Troisièmement, notre mobilisation dépasse largement le cadre européen. Nous serons aux côtés de l'Ukraine « aussi longtemps que nécessaire ». C'est le sens des décisions prises à Elmau, lors du Sommet du G7 sous présidence allemande.

Après le pétrole, objet principal du dernier train de sanctions qui restreindra progressivement les capacités de financement de l'effort de guerre russe, nous travaillons désormais à un embargo sur l'or, qui représente une part importante des exportations de ce pays, donc une source majeure de financement pour la Russie.

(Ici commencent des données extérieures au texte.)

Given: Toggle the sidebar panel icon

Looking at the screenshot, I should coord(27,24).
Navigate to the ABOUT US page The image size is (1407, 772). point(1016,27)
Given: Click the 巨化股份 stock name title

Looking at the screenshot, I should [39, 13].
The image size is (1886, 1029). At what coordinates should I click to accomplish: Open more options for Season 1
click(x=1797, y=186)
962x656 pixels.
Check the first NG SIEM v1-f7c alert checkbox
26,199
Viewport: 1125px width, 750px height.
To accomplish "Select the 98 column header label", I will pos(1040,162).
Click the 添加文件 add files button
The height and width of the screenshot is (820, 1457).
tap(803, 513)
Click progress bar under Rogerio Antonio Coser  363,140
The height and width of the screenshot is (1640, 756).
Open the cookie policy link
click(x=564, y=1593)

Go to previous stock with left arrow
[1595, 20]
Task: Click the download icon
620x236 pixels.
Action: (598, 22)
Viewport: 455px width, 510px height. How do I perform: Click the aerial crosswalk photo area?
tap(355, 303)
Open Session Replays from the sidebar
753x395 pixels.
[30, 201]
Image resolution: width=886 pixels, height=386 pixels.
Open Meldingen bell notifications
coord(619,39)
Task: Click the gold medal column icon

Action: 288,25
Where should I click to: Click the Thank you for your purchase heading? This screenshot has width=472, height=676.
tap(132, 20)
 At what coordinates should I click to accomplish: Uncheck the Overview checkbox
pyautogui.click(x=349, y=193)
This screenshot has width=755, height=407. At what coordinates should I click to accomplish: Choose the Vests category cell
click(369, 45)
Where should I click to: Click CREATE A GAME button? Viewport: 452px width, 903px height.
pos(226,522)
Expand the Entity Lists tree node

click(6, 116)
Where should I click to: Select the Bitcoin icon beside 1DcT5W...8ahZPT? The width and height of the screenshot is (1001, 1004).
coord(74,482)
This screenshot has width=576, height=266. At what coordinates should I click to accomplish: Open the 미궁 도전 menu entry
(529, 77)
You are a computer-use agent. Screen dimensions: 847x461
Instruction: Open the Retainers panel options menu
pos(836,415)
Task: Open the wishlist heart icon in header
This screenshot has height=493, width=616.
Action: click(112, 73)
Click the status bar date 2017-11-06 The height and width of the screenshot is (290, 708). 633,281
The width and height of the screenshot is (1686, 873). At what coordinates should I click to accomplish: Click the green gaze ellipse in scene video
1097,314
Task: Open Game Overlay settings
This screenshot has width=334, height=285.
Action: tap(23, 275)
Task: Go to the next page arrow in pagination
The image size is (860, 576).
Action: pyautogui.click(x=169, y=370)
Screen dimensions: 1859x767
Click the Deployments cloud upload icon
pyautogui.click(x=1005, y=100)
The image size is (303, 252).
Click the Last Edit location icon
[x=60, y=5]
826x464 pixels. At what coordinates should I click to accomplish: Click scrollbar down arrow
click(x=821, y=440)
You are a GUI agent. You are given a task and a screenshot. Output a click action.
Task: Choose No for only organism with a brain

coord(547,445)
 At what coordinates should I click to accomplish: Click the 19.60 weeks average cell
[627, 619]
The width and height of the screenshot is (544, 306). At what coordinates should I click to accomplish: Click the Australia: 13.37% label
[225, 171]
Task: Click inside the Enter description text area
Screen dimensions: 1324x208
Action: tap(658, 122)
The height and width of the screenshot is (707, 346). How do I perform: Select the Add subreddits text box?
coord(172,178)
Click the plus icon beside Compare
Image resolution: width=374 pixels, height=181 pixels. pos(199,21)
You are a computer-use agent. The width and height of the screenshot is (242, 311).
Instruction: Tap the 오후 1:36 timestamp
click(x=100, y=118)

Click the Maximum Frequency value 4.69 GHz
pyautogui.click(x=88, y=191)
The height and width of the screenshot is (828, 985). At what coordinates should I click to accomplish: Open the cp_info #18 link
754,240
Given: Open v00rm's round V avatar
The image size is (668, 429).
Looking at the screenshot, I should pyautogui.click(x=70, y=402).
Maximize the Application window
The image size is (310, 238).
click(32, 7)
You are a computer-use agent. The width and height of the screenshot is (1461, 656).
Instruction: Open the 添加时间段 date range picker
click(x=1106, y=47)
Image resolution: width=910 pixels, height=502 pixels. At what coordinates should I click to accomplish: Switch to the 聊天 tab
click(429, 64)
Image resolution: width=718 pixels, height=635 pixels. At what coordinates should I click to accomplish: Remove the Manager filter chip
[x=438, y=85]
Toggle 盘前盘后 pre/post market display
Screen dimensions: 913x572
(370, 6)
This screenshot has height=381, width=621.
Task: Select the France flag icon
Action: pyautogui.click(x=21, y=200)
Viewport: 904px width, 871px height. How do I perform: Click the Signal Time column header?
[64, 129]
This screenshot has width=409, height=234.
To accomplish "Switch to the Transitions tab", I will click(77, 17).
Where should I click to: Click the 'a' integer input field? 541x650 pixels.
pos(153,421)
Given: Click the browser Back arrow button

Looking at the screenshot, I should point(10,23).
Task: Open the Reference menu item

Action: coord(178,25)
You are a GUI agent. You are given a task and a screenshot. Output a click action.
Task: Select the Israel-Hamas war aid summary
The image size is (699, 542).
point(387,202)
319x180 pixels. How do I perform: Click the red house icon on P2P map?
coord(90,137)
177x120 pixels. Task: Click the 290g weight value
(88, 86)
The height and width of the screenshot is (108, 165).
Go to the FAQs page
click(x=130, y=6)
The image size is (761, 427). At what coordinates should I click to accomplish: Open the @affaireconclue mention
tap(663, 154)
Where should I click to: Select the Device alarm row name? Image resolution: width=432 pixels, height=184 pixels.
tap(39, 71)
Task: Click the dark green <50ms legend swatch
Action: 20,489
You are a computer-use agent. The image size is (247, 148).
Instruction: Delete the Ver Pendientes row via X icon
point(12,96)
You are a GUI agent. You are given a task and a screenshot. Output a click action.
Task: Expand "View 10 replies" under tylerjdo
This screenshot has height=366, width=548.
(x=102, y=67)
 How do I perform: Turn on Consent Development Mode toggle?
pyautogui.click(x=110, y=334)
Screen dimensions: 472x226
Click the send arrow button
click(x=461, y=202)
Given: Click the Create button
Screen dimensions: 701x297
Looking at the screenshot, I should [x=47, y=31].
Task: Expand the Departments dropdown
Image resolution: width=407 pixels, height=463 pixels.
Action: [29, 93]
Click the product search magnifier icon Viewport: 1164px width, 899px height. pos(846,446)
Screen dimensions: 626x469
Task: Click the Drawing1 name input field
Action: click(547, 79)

Les membres du G7 ont également réaffirmé le principe fort de base selon lequel il ne revient pas aux plus vulnérables de payer le prix de la guerre choisie par Vladimir Poutine. Vous savez quels sont les efforts internationaux pour diminuer le risque de crise alimentaire dans le monde. Les prix de l'énergie sont une autre préoccupation majeure. Nous devons les maîtriser, afin d'assécher les revenus que la Russie tire des hydrocarbures, mais aussi pour protéger les foyers les plus modestes, en France et ailleurs. Avec les autres membres du G7, nous souhaitons réfléchir à la possibilité de fixer, pour les hydrocarbures russes, un prix plafond au-dessus duquel nos sanctions doivent empêcher Moscou d'exporter, même vers les pays tiers. Nous désirons aussi renforcer notre coordination avec les pays producteurs de pétrole et de gaz, pour les inciter à produire davantage dans cette période de haute tension, sauf à faire le jeu de Moscou. Nous continuons donc à diversifier nos approvisionnements.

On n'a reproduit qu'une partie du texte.